-1

Wondering if there is any way that I can simply grab all matches of a RegEx query in a specific, non-unique div in python? I am aware that beautiful soup would be useful but we are specifically not allowed to use it. Why I don't know. I essentially need any matches in a particular div. Another way of looking at it is all the matches of a findall query that are from the first div.

e.g.

<div class="text">
   <p class="content1">content1</p>
   <p class="content2">content2</p>
</div>
<div class="text">
   <p class="content3">content3</p>
   <p class="content4">content4</p>
</div>

I can find the contents of the div easily(?<=<div class="text"><p class="content">)(.+?)(?=</p></div>) (and then .group(0)) and one content piece e.g. can find content1 totally fine but I need to find content1 and content2 - not content3 and content4

Also taking into account there can be one or more instances of a <p>content</p> tag in a div. Any recommendations?

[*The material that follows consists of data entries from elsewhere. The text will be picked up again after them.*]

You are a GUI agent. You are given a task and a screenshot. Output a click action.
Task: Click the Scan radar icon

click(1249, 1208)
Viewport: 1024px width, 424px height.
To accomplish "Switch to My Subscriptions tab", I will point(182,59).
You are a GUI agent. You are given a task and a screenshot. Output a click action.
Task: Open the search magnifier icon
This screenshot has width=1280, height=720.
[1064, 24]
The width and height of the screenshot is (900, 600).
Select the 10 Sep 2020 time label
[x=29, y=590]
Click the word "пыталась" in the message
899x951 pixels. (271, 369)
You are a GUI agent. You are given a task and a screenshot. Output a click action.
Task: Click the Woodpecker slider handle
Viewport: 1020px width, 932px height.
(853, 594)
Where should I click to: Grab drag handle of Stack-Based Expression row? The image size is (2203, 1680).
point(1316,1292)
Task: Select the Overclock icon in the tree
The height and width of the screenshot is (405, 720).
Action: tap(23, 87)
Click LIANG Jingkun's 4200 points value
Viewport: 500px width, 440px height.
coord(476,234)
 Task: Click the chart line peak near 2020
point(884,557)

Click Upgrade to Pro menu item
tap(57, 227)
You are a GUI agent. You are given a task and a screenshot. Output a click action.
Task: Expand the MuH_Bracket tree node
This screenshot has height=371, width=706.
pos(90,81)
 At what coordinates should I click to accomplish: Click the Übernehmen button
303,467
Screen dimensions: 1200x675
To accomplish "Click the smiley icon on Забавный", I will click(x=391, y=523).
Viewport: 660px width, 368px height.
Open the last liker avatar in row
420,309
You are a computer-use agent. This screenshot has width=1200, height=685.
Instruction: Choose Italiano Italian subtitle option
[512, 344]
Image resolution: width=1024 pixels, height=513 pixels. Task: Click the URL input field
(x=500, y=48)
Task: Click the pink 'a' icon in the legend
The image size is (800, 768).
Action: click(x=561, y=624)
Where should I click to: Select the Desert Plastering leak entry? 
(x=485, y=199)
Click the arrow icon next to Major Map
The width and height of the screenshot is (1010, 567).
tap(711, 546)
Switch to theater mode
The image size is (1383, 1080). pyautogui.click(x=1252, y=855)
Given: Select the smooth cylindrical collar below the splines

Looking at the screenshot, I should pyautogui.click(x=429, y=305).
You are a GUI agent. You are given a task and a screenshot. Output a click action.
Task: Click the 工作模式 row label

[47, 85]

  • What is the logic by which you want to find the first div over the second? – Tim Biegeleisen Jun 03 '22 at 03:51
  • The application is scraping a booking site for the next event that is on. This also needs to account for multiple times that event is next on. So if each different event is one div, and each has multiple event dates/times, I need to only get dates and times of the first event. – Elliot Cullen Jun 03 '22 at 04:58

0 Answers0